Ghazal 323x, Verse 7


hargiz kisii ke dil me;N nahii;N hai mirii jagah
huu;N mai;N kalaam-e na;Gz vale naa-shaniidah huu;N

1) there's {by no means / never} any place for me in anyone's heart!
2) I am beautiful/wonderful speech/poetry, but I am unheard


hargiz nahii;N : 'Never; — on no account'. (Platts p.1225)


kalaam : 'Word, speech, discourse; a complete sentence or proposition; composition, work'. (Platts p.841)


na;Gz : 'Beautiful; good, excellent; sincere; — swift, nimble; — rare, wonderful; — s.m. Anything rare or wonderful.


shaniidan : 'To hear, listen, attend to; to obey'. (Steingass p.764)

Gyan Chand:

If there would be some extremely fine utterance/idea, but no one would even have heard it, then who will esteem it? I too am like such an unheard speech/poetry. I have no place in anyone's heart-- that is, no one has love/affection for me.

== Gyan Chand, p. 514



For more on Ghalib's unpublished verses, see the discussion in {4,8x}. See also the overview index.

The first line is so sweeping and emphatic that it sets us up to expect something agonistic in the second line-- something to the effect of 'Everybody rejects me!' or 'I reject everybody!'.

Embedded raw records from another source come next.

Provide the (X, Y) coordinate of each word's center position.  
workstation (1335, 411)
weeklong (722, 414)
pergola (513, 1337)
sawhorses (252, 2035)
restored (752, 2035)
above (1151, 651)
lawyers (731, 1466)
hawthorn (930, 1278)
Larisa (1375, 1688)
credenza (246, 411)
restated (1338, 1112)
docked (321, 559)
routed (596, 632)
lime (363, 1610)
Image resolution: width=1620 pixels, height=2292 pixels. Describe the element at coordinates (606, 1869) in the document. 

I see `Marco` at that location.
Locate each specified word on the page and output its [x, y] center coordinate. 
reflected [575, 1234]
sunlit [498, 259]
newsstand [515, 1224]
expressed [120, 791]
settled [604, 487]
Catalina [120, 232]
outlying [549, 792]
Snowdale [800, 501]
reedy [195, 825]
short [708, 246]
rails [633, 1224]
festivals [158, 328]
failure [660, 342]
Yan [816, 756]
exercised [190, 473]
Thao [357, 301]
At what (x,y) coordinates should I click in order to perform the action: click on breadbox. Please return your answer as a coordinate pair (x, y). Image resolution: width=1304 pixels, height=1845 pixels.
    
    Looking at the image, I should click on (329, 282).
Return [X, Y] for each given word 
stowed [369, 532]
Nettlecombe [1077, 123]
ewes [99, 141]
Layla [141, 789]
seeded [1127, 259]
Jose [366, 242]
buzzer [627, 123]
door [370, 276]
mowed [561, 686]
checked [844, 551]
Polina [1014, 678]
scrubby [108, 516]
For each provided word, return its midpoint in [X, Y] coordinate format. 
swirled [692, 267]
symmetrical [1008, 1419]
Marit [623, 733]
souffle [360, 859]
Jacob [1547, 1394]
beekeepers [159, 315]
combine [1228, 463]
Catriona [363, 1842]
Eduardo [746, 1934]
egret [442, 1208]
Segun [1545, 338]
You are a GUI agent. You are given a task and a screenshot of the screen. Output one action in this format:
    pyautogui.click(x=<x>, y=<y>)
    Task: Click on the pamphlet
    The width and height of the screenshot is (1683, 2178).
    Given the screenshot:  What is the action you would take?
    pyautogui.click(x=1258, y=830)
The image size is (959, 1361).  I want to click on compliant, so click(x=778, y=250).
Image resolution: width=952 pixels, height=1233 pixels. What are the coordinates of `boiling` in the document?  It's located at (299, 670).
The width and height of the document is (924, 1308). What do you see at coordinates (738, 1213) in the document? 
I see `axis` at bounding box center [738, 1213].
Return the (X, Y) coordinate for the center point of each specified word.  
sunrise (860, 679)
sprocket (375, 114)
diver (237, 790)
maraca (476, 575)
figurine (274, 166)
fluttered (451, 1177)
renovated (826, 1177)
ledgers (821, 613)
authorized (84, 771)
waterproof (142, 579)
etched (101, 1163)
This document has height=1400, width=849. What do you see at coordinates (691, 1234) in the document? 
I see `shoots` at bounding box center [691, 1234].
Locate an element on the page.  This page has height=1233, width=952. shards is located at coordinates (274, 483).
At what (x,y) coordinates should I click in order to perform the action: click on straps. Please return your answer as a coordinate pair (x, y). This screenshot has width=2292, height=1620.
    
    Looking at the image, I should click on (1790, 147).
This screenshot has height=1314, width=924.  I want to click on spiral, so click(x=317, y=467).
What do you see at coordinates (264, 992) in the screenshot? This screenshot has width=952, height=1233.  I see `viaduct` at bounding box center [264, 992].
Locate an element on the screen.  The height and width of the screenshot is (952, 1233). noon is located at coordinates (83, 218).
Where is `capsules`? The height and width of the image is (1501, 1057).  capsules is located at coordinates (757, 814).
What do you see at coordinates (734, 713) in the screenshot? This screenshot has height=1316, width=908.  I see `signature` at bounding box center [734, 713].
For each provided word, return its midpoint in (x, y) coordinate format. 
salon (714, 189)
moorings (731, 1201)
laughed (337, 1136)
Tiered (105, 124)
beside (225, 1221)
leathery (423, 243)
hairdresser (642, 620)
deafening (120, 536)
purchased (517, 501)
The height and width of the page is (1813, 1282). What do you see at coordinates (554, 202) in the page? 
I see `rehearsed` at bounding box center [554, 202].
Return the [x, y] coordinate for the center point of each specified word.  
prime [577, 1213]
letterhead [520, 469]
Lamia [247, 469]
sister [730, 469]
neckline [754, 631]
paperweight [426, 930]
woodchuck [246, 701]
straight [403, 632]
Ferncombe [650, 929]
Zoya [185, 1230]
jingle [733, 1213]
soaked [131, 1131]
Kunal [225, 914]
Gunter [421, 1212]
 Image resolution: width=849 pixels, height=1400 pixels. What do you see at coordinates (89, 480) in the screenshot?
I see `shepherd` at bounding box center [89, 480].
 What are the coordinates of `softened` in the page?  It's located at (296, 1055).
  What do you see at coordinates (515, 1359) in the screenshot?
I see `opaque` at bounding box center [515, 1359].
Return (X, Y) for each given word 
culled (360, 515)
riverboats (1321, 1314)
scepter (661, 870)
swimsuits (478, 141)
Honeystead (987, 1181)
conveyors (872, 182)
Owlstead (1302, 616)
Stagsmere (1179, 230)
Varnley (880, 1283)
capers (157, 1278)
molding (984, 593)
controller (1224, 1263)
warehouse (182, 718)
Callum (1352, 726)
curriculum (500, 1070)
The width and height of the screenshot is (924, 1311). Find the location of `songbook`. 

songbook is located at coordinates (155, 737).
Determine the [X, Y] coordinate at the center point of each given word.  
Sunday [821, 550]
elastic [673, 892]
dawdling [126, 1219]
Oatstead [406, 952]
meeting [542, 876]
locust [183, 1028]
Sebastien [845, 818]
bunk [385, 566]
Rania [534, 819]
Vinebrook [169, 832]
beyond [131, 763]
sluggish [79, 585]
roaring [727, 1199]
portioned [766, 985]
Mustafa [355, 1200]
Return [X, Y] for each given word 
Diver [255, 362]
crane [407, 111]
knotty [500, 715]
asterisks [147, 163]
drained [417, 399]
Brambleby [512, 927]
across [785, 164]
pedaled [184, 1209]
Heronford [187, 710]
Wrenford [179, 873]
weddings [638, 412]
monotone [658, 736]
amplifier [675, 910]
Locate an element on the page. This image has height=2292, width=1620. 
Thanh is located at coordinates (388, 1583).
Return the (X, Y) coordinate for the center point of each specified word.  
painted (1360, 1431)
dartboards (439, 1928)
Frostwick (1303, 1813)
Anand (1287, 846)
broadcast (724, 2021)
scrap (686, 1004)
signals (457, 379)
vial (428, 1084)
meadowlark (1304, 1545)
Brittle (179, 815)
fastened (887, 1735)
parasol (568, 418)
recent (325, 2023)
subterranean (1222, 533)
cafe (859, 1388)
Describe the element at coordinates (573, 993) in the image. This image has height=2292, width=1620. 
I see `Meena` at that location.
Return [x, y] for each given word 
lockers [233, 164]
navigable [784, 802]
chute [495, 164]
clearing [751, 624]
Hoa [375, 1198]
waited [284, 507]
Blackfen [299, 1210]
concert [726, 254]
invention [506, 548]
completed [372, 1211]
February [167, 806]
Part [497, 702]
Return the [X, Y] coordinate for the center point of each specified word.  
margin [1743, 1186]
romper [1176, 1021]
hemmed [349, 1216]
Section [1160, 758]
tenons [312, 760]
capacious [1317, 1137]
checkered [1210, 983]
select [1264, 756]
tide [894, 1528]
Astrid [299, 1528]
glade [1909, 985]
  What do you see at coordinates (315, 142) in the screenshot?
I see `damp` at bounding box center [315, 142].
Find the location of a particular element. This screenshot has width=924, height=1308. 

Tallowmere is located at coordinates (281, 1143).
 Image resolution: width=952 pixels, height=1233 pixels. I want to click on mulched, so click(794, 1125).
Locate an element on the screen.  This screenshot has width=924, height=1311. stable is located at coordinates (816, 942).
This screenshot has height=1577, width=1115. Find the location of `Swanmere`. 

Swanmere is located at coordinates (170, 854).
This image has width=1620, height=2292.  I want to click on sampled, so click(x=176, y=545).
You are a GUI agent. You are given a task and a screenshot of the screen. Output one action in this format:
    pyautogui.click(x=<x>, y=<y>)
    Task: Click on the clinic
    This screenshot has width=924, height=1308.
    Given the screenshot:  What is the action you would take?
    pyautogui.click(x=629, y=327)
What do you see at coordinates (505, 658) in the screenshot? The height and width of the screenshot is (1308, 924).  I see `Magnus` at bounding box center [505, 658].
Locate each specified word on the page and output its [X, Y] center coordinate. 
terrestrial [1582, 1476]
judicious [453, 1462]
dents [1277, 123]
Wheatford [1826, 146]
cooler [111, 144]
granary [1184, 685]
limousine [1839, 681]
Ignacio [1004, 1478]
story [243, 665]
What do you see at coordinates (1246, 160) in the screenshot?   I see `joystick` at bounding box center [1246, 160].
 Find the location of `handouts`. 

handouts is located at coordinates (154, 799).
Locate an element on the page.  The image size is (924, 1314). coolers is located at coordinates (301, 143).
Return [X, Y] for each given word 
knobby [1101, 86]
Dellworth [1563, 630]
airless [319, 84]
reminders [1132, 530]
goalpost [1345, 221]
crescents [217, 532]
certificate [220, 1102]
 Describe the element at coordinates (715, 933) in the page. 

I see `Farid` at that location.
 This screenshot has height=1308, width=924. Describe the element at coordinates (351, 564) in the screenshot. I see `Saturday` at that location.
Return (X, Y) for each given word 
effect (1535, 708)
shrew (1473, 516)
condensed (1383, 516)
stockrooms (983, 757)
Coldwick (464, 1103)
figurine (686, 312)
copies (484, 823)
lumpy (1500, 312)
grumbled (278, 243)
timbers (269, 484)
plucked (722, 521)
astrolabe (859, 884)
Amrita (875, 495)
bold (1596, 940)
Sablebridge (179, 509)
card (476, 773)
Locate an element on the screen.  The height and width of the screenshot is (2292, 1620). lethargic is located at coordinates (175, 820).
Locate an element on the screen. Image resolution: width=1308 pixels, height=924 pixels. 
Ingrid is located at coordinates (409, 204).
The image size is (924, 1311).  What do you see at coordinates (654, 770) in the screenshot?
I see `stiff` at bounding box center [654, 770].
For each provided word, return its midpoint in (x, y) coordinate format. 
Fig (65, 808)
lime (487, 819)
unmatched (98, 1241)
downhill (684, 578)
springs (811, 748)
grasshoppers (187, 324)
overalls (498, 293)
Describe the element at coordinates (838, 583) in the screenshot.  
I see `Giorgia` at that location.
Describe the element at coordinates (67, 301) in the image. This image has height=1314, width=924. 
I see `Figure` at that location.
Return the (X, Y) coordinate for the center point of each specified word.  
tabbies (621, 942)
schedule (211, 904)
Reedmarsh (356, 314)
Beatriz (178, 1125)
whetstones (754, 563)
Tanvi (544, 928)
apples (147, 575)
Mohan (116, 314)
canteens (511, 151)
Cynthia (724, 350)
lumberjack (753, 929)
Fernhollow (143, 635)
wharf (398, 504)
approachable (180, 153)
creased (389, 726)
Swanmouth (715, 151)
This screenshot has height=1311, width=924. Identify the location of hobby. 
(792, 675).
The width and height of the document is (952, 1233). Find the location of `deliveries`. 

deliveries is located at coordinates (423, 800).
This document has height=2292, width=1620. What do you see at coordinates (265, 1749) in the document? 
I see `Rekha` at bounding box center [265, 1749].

But instead the mood seems to be one of melancholy, of a sense of loss. There seems to be cause for sorrow on both sides: the speaker who has such fine things to say would like to be heard, and the people who might make a place for him in their hearts cannot hear him. On this very intuitive reading, we are taking line 2 as a cause, and line 1 as an effect.

But of course, in an 'A,B' verse like this one, we might also take line 1 as a cause, and line 2 as an effect-- and the result is a very different reading. On this reading, everybody rejects the speaker, so that they don't 'hear'-- or 'listen to' (the English distinction has no parallel in Urdu)-- a word he says. The Persian infinitive shaniidan can include 'hear, listen, attend to, obey' (see the definition above). So perhaps the situation is agonistic after all, with people deliberately ignoring the speaker's words or 'tuning him out'. It wouldn't be the first time this had happened to the lover.